--- Available data ---
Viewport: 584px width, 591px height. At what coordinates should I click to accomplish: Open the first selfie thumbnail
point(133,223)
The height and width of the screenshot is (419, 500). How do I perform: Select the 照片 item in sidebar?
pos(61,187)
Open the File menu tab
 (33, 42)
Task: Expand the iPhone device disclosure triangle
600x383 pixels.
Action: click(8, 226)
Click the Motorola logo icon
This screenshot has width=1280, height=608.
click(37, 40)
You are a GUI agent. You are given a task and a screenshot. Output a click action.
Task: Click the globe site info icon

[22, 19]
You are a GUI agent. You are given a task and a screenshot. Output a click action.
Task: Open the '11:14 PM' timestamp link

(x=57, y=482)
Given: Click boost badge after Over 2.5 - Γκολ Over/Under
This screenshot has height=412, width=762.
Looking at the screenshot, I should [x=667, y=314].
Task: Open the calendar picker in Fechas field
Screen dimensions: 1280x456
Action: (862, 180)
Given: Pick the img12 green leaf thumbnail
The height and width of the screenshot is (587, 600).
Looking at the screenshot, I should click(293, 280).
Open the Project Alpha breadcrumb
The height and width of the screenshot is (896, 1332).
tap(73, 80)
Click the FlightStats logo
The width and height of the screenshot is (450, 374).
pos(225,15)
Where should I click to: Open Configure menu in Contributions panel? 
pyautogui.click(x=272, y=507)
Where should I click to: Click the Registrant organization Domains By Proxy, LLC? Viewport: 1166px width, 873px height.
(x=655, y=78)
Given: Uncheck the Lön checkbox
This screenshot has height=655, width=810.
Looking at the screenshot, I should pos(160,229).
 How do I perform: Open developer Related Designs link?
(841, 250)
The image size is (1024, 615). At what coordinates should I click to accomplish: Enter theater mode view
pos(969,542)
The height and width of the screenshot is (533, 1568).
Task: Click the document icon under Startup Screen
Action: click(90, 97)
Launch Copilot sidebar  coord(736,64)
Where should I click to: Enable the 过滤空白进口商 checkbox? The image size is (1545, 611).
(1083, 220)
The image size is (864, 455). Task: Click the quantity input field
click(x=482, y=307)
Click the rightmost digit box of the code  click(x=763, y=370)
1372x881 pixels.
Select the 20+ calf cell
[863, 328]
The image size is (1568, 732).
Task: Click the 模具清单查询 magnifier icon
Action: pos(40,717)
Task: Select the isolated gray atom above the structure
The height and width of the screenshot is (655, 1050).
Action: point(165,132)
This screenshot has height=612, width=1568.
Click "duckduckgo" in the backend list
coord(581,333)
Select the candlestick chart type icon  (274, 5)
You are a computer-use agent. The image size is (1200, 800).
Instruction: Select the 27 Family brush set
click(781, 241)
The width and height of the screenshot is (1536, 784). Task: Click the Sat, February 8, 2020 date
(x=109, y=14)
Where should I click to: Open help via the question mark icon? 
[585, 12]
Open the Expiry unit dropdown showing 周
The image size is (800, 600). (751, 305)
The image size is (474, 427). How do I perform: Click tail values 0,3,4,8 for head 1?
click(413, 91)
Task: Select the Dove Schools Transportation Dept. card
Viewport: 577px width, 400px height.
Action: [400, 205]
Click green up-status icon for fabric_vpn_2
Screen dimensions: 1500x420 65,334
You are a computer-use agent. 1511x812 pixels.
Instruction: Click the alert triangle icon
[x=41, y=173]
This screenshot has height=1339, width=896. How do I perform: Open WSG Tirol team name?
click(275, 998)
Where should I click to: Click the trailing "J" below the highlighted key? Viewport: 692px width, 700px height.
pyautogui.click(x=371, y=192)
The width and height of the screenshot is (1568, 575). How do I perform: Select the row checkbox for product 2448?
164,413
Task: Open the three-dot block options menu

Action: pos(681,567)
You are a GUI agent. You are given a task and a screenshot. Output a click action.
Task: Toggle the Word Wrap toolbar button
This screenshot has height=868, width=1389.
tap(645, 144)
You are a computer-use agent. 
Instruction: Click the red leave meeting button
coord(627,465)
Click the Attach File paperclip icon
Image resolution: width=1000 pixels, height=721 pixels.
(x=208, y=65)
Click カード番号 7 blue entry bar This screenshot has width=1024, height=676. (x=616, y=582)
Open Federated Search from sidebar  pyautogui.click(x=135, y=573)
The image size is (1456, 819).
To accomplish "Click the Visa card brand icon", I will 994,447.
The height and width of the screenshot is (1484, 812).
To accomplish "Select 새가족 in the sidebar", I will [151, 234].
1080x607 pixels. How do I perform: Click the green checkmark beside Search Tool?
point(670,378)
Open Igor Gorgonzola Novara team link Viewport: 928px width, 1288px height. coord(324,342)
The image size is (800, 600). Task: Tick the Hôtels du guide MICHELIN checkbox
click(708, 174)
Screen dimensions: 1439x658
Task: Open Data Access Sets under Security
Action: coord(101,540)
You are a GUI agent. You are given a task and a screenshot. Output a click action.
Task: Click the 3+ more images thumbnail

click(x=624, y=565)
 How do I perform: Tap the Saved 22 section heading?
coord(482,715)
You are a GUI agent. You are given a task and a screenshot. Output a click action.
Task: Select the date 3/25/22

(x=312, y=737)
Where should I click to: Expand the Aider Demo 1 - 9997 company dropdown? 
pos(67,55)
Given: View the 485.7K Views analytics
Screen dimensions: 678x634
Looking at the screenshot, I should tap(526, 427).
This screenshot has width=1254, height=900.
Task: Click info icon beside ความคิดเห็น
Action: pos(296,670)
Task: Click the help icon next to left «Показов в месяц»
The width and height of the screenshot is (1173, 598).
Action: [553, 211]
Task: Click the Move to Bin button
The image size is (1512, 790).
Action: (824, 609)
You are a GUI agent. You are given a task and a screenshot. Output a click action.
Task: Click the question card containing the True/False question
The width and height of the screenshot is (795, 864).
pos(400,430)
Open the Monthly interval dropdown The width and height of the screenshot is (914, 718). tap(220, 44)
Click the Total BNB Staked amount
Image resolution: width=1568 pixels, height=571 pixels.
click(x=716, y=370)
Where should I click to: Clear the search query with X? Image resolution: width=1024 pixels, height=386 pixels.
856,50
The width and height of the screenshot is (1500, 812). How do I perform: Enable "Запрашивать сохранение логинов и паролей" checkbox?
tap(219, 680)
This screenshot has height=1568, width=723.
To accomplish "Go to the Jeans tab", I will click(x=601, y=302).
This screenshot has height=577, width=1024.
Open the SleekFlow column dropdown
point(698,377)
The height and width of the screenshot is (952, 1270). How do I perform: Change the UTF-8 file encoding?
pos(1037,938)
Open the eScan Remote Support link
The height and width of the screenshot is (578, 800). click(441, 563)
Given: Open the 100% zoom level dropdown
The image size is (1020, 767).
---
Each line from the one containing "Open the SleekFlow column dropdown" through the final line of the records must be repeated exactly, with no line added or dropped.

◆ Finished task
Open the SleekFlow column dropdown
point(698,377)
The height and width of the screenshot is (952, 1270). How do I perform: Change the UTF-8 file encoding?
pos(1037,938)
Open the eScan Remote Support link
The height and width of the screenshot is (578, 800). click(441, 563)
Given: Open the 100% zoom level dropdown
The image size is (1020, 767).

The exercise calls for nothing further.